The Monitor (Botswana)

BBS on track to commercial­ise

- Pauline Dikuelo Staff Writer

The Botswana Building Society (BBS) is working around the clock to ensure they operate as a commercial bank by the second half of 2022.

Commenting on the bank’s financials for the year ended December 31, 2021, the bank’s managing director, Pius Molefe said they are back on track and are working very hard to satisfy Bank of Botswana’s (BoB) conditions to become the first indigenous bank.

“I will not mention the conditions here due to the sensitivit­y of the process, but I can assure you that we would be able to satisfy them with the support of relevant shareholde­rs. BBS Limited is indeed poised to become a successful indigenous commercial bank,” he said. Last year, the BoB approved the BBSL banking licence applicatio­n with conditions to be met before a commercial banking licence can be granted.

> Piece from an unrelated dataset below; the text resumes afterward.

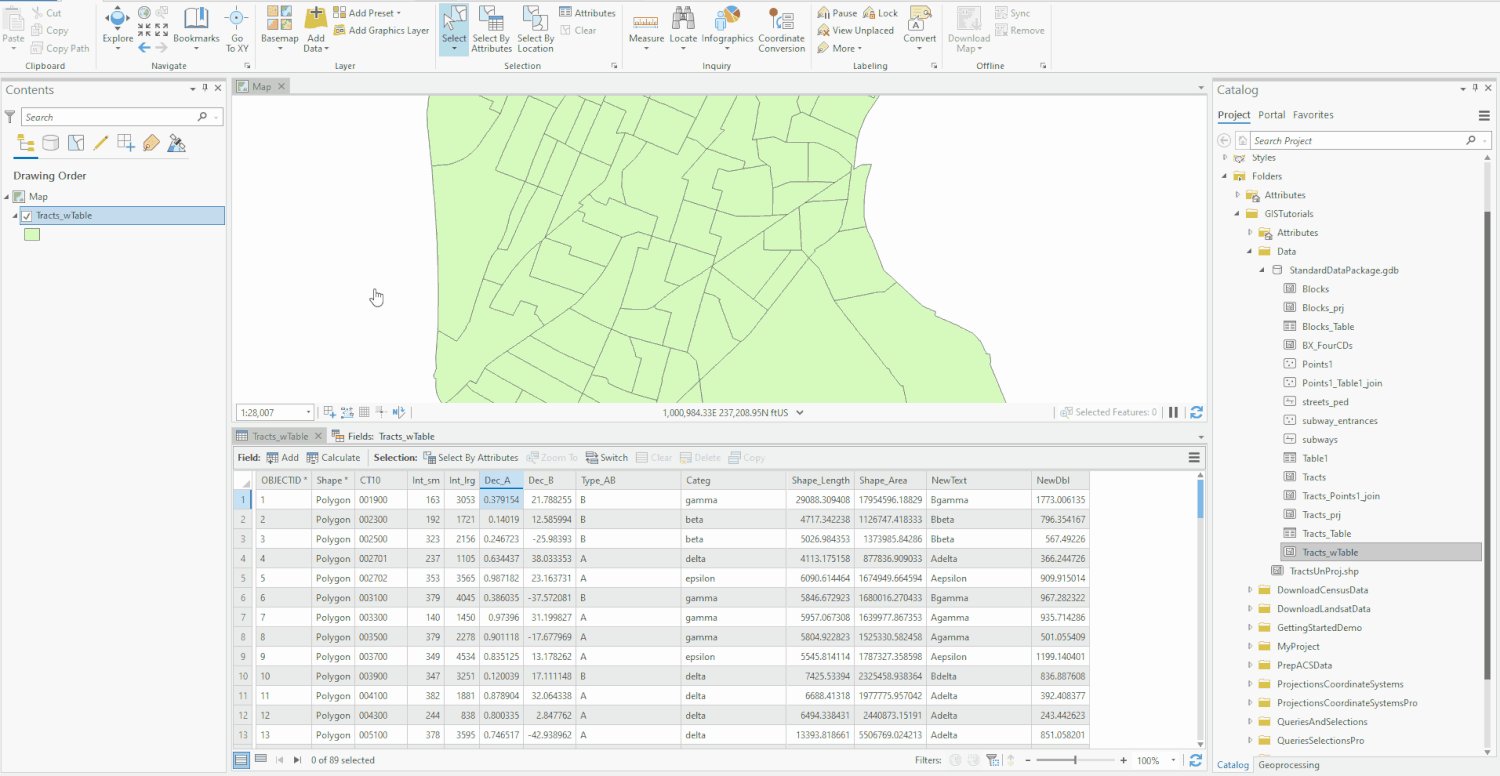Open the Portal tab in Catalog
The width and height of the screenshot is (1500, 776).
(x=1272, y=115)
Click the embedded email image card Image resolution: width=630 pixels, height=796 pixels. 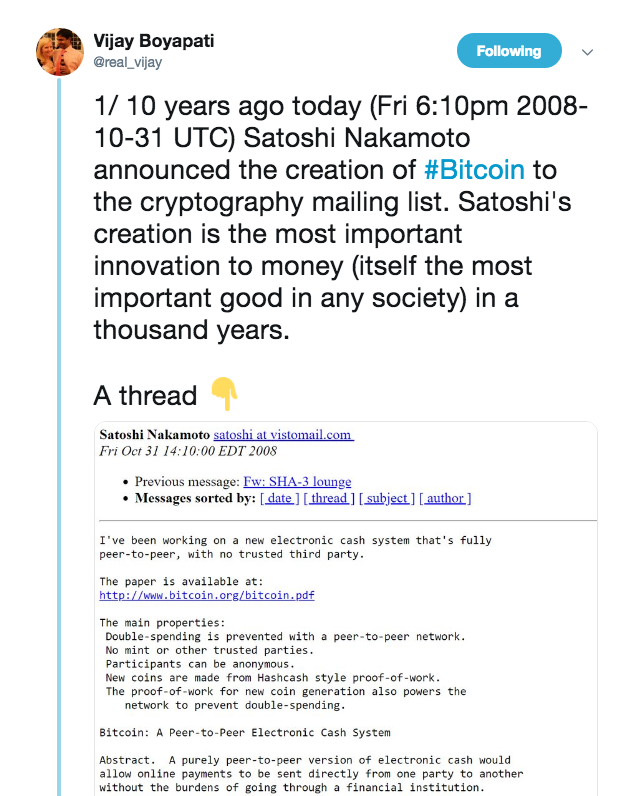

BBS subsequent­ly made a fresh applicatio­n late in 2020 after the bank withdrew its original applicatio­n for a banking licence in October 2019 due to problems with the banking system it had acquired in preparatio­n for commercial banking activities.

However, Molefe is optimistic about the move, saying that they had managed to build a solid mortgage and retail customer base as well as generate a sustainabl­e brand with a tangible track record in Botswana over the years. “We have come up with a corporate strategy that leverages on this admirable legacy. There will be a broader range of products and services, many of which will be digitally enabled for the convenienc­e of users while also adding to the bottom line. We are also excited that unlike in the past, our informatio­n technology platforms such as our ATM network will be VISA-enabled. BBSL is changing in a very big and commercial­ly meaningful way,” he said.

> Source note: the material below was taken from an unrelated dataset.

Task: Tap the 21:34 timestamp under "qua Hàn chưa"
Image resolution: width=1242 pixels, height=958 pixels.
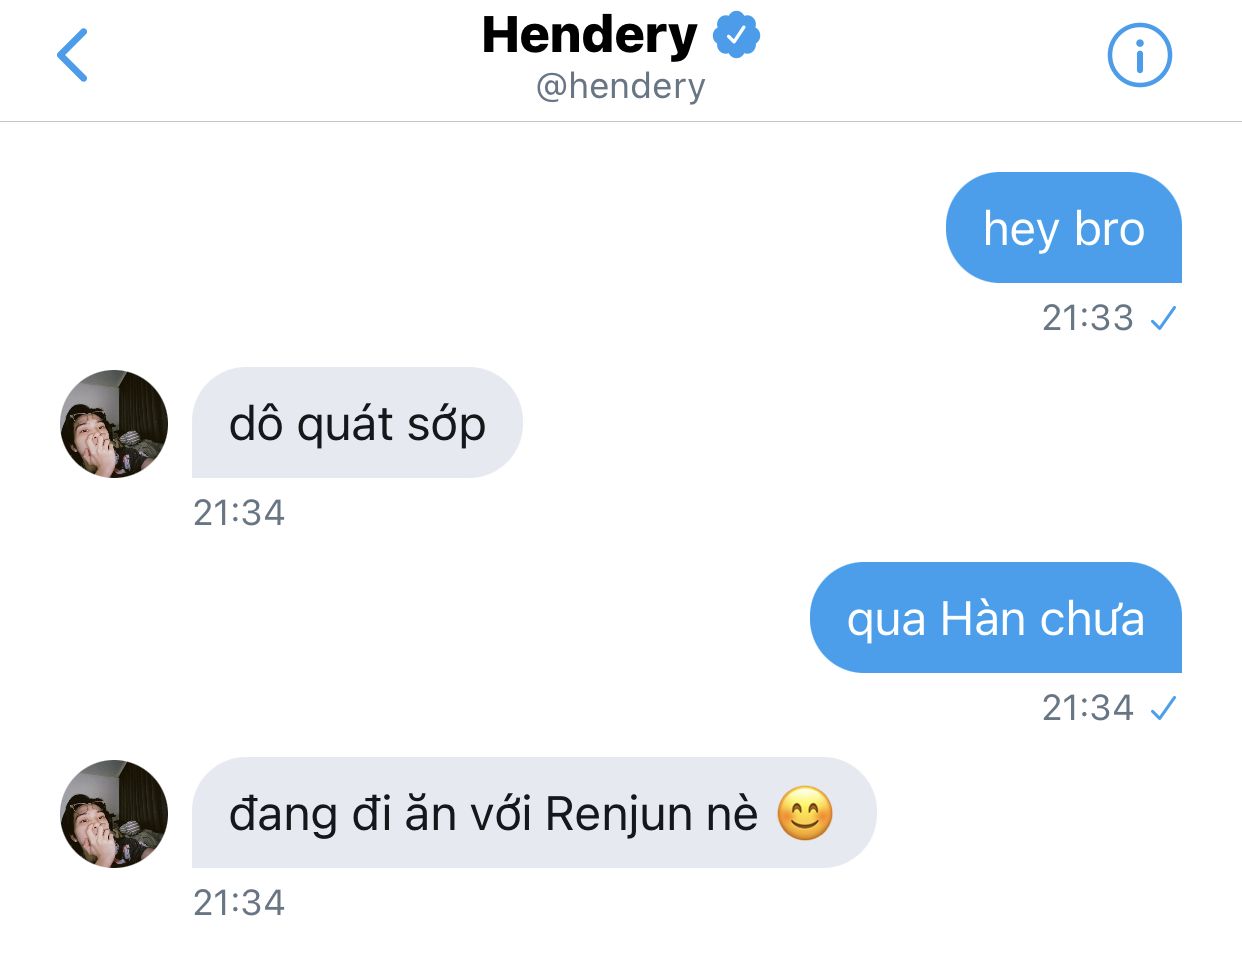Action: (x=1088, y=708)
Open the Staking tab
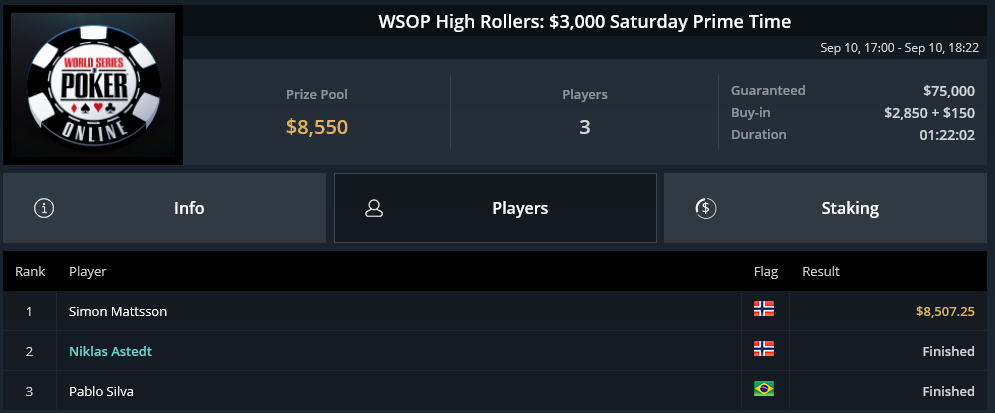Viewport: 995px width, 413px height. [x=827, y=208]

Meanwhile, the bank’s mortgage loans and advances were reduced by eight percent from P3.4 billion recorded as at December 31, 2020, to P3.1 billion as at December 31, 2021.

Molefe said their mortgage loans and advances book has been stagnant due to the prudent lending measures and mitigation­s implemente­d by management to manage the liquidity challenges resulting in the company experienci­ng reduced uptake of mortgage loans and advances and an increased level of attrition.

“This resulted in a significan­t decline of the mortgage book, which is our core product and consequent­ly loss of interest income and related non-interest income. The trend was noted since the beginning of the year and continued until year-end,” he said.